They powered upriver, heading back to the Larkins Ranch—a jet boat loaded full of bee boxes and bee-keeping equipment, a wolf-dog perched in the prow, the canyon walls rising sharply at their sides, the Snake winding ahead of them like its namesake—and everything felt suddenly different, new, even if they had to brace themselves for the jar of whitewater.

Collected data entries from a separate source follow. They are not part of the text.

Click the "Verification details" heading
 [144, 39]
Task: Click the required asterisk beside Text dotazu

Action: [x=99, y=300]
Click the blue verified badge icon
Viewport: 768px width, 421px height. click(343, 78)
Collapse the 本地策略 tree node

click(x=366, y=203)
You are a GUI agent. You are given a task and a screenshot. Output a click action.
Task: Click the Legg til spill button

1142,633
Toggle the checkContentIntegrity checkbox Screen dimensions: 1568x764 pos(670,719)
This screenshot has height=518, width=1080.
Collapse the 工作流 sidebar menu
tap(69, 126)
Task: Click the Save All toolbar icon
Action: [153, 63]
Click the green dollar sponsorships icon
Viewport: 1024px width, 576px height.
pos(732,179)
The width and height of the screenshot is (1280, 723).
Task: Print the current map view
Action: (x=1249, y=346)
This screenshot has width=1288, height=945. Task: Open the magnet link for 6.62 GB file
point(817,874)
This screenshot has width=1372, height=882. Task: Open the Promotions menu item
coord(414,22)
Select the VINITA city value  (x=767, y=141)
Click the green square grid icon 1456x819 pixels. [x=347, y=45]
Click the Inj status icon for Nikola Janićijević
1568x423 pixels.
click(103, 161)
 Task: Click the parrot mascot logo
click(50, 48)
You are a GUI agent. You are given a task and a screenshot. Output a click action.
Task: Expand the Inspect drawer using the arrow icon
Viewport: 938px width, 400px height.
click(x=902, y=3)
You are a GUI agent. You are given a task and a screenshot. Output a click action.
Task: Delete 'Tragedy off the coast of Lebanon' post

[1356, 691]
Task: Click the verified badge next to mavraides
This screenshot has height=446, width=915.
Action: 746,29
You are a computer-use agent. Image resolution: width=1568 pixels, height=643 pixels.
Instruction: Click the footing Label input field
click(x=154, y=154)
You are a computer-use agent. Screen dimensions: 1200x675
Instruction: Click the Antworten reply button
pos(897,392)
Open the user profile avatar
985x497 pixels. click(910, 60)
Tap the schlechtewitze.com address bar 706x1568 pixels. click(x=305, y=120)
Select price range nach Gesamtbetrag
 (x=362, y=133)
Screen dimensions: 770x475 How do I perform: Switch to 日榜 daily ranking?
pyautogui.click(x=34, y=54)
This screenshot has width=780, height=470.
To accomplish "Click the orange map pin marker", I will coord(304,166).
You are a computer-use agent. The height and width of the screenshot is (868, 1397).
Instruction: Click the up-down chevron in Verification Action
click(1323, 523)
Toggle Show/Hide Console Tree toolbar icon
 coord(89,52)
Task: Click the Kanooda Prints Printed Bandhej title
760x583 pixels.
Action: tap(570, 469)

As the boat slammed over the rapids, pitching from the tops of the whitecaps, sprays of water shooting up, Silva worried about the colonies, what kind of havoc the move could wreak upon them, exposed as they were to the river, the baking sun. Still, with the water and wind, the canyon air reminded her of Trawler’s damp permeation. With her own acclimation to the canyons’ temperatures and aridity, the island weather would probably now chill her to the bone, each point of change marking the next in a line until where she’d started seemed like another lifetime so far removed, she didn’t recognize her own beginnings anymore.
* * *
Hours later, when the Larkins house finally came into view, it looked insignificant—a small brown blot, barely noticeable. Not at all how it figured in her mind. At last she’d found something in the canyon: the spiny leaves of coyote mint, the fresh earth tang of sage, the newborn sweet of willow scrub, the yellow blooms of rabbit brush, the surprise red scatter of rosehips, the rattler’s black diamonds, the lone canyon wren’s grace note, the cliffside eagle cave’s smoke-dark maw, the murder of crows rustling by, cawing their dry-feather calls—and now, the bees.
Isabelle had flown from one lover to the next, always craving more light, more air, until they’d both been extinguished. A woman disquieted by her own restless need, trying to find everything she thought she’d been missing when it was right within her grasp all along. Silva shuddered at the thought of how close she herself had come to an alternate future—her body drifting downriver, carried by the currents.
After they got the boat secured and the hives unloaded to shore, Mack looked around and shook his head. “Look at you two—like Adam and Eve in your little Eden.”
Getting the bees finally up the canyon to the ranch seemed to have released something in Nick, a long-held breath. He winked at Silva, his boyish impishness coming out. There was something appealing about the thought of their own Eden, even if it was one obfuscated and thorny. Even if it hadn’t been what she’d come there to find.
Mack left as the sun sank behind the hills, everything in sudden shadow. A few escaped worker bees flew around the hives, their bodies dark against the boxes, everything cast golden. Silva and Nick suited up again and wheeled and stacked the bee boxes in the lee of the hill behind the house, pulling staples and unscreening the colonies in the quiet of the evening’s gloaming, the last of the day’s heat dissipating, the bees humming with their own expectations of this new place. They came out of the hive entrances and crawled along the boxes, scenting the canyon air, the sky turning golden over the new horseshoe of hives, as if in benediction.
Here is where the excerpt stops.